- **Task goal**: Print out the data below in full and exactly, skipping the pictures.

- **Exercise material**:
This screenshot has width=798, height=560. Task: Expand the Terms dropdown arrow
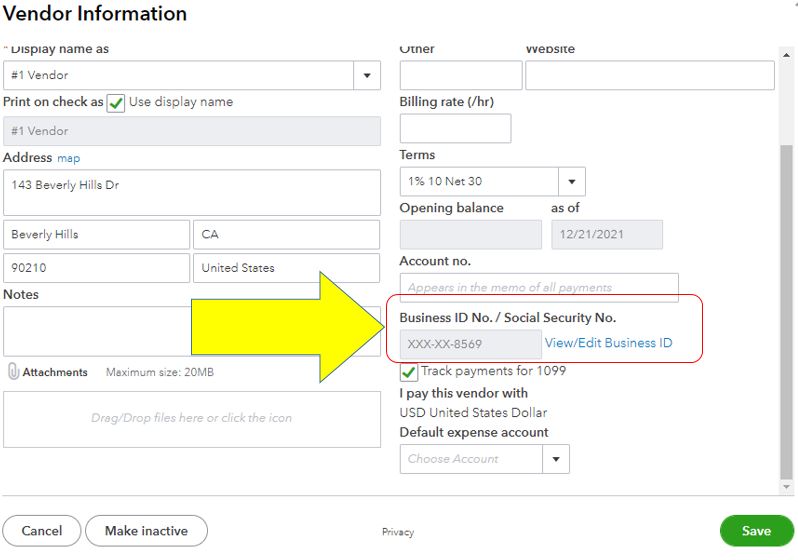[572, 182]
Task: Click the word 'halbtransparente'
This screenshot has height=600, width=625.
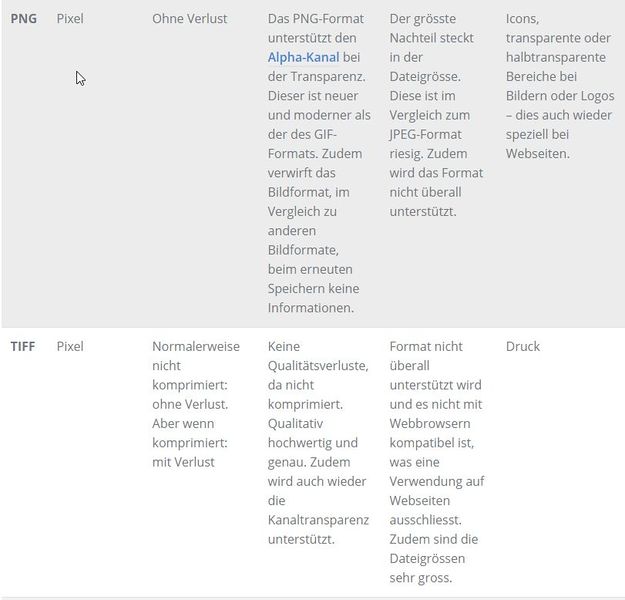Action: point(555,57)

- **Output of the exercise**:
This screenshot has width=798, height=560. Task: Expand the Terms dropdown arrow
[572, 182]
Task: Click the word 'halbtransparente'
This screenshot has height=600, width=625.
Action: point(555,57)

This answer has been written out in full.